Türkçe cahili olmak böyle birşey herhalde oysa ki dilimizde bu terimleri karşılayan birsürü kelime mevcuttur ancak özenti olmayıversin insan.bu şekilde saçma sapan diyaloglara gireceğine tamamen ingilizce konuş daha iyi güzel kardeşim.
ulan bunca yıldır plazada çalışıyorum böyle bir dil görmedim. hala varoş dili hala avam dili bizdeki. artık sizin dil nasıldır allah bilir dedirten dil ve debiyattır.
Teşekkür yerine meeeeeeersi.
Canım yerine cınım.
Böyle var ya kal oldum yaani.
Şu camları biraz kapatalım mı my head şişti yani offf ne noise.
Görevlendirilmez assign edilir.
Cıktı yoktur hard copy vardır.
Yapabilme ihtimali yoktur yapabilite vardır.
Gönderme yapmazsınız refere edersiniz.
Davet etmezsiniz invitation atarsınız.
Üçüncü çeyrek derseniz hırbo musunuz derler "third quarter"dır o.
Önermek gibi sıradan bir kelime yerine "propose" diyerek herkesin gönlünü çalarsınız.
Paylaşmak yoktur daha zor hali "share etmek" vardır.
toplantının küçük bir kısmı Türkçe geçti ve genelde arkadaşlar kelimesi kullanıldı, o da friends ya da dudes demekten utandılkları için herhalde, beğenmedim özetle.
Mesai saati boyunca vatanım sensin/içerde izleyen insanlar revize ediyor, mailleşiyor, call back diyor. ters bir bok olunca onun için aksiyon alıp, aldığı aksiyonu ajandasına yazıyor. Bu samimiyetsizlikten bir gün kurtulmak ümidiyle sözlük.

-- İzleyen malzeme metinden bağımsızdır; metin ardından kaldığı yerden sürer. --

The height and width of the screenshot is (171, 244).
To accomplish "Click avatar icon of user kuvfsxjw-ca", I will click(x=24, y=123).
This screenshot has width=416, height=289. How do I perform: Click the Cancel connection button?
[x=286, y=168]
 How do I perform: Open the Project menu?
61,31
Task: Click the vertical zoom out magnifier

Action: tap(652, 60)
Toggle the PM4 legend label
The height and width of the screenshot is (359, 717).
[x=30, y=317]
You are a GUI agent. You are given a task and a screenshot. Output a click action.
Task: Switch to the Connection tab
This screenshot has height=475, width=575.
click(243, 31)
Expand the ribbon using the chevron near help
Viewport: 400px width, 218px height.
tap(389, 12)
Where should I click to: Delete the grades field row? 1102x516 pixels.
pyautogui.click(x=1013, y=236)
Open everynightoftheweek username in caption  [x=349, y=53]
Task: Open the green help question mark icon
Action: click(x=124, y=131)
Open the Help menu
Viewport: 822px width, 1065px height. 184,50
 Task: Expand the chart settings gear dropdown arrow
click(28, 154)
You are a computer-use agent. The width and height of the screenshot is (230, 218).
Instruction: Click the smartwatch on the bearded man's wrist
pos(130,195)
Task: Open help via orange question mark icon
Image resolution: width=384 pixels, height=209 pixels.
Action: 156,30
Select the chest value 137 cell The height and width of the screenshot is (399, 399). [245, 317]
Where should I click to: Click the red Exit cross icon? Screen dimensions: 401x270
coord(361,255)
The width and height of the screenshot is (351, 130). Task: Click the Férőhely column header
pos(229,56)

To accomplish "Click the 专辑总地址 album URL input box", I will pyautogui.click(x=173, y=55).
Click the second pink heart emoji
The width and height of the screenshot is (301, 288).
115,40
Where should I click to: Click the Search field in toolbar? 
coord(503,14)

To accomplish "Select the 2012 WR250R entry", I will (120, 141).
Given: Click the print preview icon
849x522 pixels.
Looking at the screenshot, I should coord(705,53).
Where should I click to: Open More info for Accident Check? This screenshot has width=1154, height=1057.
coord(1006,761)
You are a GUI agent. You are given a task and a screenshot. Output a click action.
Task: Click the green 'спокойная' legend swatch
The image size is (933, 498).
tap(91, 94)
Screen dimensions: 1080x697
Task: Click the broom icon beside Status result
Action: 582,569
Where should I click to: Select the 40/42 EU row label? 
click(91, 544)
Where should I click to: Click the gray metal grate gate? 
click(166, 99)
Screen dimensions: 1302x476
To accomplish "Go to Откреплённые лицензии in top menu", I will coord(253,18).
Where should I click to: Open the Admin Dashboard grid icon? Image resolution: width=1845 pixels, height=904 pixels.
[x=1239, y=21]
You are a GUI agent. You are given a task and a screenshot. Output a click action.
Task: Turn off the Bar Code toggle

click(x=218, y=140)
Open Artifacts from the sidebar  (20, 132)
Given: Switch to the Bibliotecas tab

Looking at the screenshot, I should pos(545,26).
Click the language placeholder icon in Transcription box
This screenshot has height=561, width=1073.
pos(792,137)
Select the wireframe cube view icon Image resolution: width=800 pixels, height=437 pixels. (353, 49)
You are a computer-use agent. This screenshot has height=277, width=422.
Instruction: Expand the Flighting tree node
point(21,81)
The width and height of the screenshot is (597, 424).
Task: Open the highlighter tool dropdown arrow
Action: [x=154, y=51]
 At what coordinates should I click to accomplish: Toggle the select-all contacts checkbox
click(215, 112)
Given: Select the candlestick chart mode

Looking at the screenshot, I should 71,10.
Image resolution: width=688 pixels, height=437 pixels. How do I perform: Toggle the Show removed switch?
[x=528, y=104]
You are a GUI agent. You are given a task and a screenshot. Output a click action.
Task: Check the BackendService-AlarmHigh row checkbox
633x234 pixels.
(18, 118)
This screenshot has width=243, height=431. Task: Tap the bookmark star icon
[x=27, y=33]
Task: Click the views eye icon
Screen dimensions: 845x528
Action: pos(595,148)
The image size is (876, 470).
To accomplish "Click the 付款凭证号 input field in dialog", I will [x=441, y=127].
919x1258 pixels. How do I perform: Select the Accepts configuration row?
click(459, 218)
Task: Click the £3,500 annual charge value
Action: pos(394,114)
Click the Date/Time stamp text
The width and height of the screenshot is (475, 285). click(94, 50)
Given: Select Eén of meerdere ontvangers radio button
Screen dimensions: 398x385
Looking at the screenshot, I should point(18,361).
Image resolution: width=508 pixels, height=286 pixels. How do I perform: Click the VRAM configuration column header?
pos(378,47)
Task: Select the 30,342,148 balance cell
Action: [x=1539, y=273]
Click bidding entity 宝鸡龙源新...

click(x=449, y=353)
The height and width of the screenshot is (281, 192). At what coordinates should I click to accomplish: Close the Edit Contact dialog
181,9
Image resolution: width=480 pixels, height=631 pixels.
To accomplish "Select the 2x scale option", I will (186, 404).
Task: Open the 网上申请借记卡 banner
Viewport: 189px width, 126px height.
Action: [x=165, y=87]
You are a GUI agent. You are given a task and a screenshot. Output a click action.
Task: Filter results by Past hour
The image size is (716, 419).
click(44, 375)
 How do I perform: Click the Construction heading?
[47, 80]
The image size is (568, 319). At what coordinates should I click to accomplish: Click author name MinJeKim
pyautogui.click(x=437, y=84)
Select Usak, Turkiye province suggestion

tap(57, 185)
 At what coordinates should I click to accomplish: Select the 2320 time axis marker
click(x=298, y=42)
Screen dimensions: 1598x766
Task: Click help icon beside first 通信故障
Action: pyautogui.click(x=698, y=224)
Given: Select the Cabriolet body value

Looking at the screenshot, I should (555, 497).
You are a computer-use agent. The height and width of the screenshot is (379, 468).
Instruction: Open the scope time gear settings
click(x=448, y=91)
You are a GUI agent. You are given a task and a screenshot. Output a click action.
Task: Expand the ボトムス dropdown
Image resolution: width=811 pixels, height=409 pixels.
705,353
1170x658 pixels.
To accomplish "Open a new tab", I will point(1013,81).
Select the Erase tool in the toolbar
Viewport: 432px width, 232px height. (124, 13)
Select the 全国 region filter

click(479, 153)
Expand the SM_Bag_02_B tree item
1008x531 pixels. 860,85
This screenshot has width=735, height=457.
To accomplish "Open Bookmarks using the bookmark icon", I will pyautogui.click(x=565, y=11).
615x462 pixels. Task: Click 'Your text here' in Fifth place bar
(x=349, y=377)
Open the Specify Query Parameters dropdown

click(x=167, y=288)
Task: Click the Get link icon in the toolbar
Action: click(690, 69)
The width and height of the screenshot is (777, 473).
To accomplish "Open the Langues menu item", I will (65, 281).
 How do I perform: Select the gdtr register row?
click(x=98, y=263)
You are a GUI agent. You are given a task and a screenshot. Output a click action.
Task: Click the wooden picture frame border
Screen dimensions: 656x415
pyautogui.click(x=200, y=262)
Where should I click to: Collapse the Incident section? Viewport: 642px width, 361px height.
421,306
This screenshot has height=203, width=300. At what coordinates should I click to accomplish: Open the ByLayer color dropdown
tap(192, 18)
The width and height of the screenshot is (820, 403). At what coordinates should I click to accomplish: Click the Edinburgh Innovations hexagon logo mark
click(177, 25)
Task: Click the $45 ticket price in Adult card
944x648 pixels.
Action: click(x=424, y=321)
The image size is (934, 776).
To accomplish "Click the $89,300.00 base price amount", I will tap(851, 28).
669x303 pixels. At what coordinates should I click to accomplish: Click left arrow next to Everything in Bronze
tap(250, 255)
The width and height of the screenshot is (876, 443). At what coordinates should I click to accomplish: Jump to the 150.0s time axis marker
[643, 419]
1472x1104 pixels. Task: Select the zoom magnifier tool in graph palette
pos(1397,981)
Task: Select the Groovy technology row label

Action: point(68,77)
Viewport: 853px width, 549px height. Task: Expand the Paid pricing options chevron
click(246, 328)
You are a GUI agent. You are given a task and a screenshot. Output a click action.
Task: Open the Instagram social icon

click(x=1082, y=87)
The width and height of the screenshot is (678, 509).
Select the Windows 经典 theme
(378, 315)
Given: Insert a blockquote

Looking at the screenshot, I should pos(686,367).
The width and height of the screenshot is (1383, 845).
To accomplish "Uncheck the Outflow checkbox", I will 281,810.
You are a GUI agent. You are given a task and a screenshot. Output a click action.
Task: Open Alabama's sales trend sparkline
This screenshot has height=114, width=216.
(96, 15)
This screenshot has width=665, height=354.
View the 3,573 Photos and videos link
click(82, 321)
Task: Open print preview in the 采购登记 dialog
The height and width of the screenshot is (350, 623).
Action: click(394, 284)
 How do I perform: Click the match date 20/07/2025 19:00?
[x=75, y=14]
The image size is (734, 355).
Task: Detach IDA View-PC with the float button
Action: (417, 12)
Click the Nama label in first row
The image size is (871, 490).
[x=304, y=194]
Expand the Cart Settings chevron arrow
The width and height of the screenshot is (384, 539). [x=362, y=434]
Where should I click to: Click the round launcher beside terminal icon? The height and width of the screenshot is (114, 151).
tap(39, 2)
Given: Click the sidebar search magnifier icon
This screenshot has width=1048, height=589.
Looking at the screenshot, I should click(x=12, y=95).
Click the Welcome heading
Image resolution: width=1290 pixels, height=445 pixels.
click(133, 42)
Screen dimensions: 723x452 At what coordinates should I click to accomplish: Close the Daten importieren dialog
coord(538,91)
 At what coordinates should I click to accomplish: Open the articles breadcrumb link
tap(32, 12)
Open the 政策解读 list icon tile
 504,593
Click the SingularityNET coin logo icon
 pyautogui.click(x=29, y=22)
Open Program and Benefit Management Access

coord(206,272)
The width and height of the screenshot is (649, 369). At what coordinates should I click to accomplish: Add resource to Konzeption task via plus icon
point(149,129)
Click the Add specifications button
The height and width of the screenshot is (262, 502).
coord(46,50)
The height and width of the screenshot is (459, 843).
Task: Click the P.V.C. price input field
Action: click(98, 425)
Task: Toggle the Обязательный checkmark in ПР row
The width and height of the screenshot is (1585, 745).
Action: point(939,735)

lys resultlarını check ettikten sonra birçok öğrencinin preference kağıtlarına bu departmanı put edeceğine inanıyorum. hem, eminim starbucks'tan çıkmayan netbook'lu göbekli dayılar da beni confirme edeceklerdir. üniversiteye enroll olurken gerekli materialları yanınıza almayı unutmayın.